_Source document_:
━━━━━━━━━━━━━━━━
I'm facing an issue trying to scrape datas on the web with puppeteer and querySelector.
I have a nodeJS WebServer that handle a post query, and then call a function to scrape the datas. I'm sending 2 parameters (postBlogUrl & postDomValue).
PostDomValue will contains as string the selector I'm trying to fetch datas from, for example: [itemprop='articleBody'].
If I manually suggest the selector ([itemprop='articleBody']), everything is working well, I'm able to retrieve datas, but if i use the postDomValue var, nothing is returned.
I already tried to escape the var using CSS.escape(postDomValue), but no luck.
fetchBlogContent: async function(postBlogUrl, postDomValue) {
try {
const puppeteer = require('puppeteer');
const browser = await puppeteer.launch();
page = await browser.newPage();
await page.goto(postBlogUrl, {
waitUntil: 'load'
})
let description = await page.evaluate(() => {
//This works return document.querySelector("[itemprop='articleBody']").innerHTML;
//This won't return document.querySelector(postDomValue).innerHTML;
})
return description
} catch (err) {
// handle err
return err;
}
}
const description = await page.evaluate((value) =>
document.querySelector(value).innerHTML, JSON.stringify(postDomValue));
See docs on how to pass args to page.evaluate()
in puppeteer
━━━━━━━━━━━━━━━━
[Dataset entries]
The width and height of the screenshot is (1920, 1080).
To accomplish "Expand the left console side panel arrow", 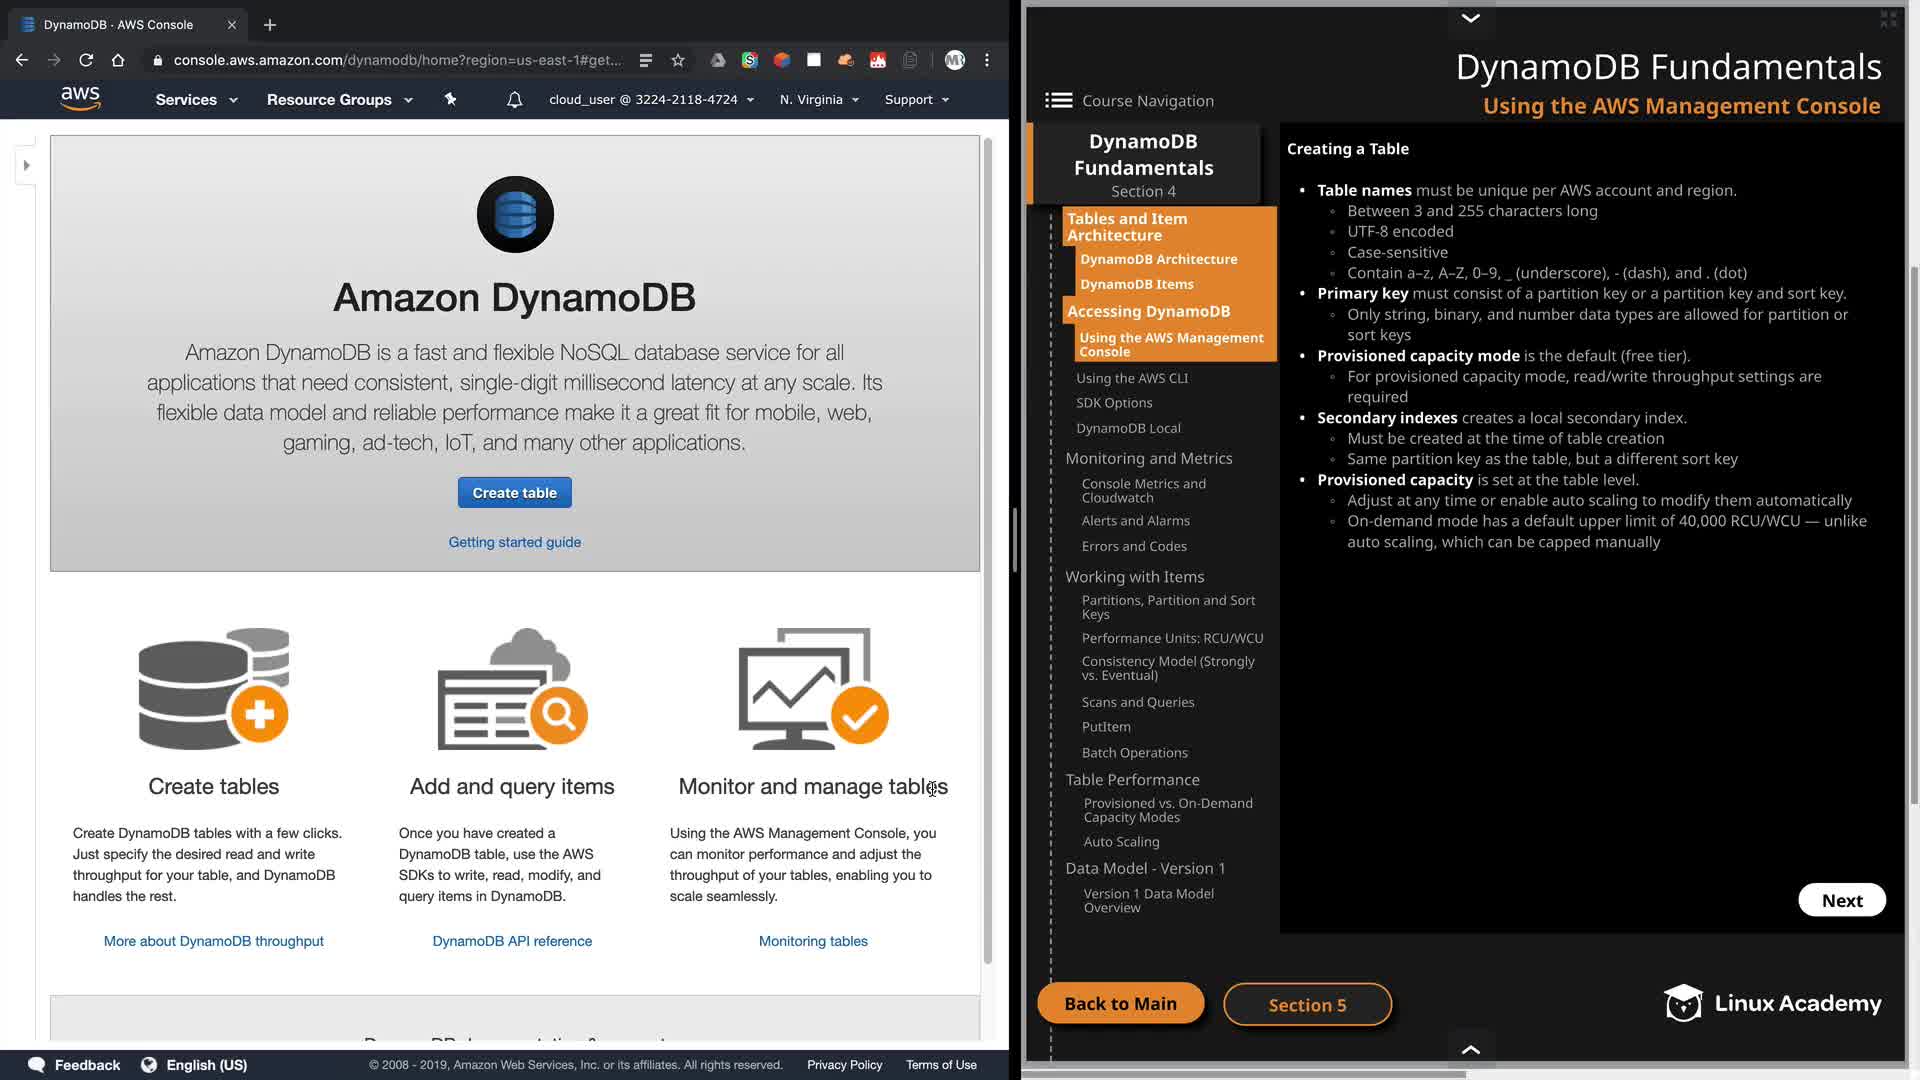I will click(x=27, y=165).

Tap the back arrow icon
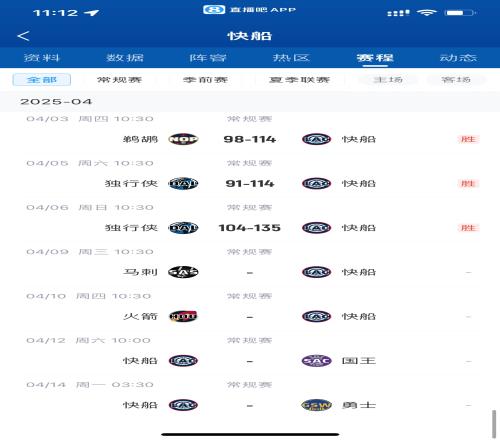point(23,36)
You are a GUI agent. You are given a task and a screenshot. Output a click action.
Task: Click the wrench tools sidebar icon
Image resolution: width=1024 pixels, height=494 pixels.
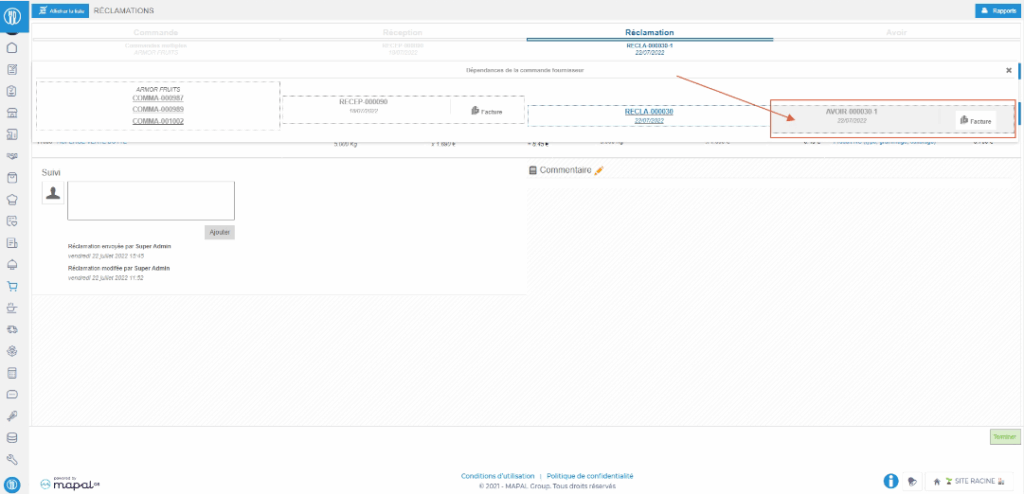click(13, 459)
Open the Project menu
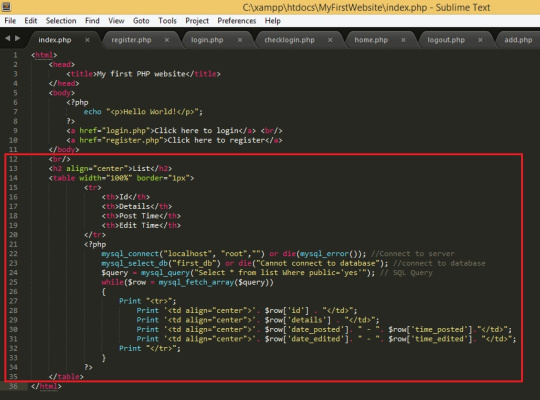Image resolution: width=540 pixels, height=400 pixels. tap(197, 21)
━━━━━━━━━━━━━━━━
_Exercise brief_:
In the puppeteer thread, which two parameters does the poster send to the scraping function? Answer from the puppeteer thread alone.

_The result_:
postBlogUrl and postDomValue.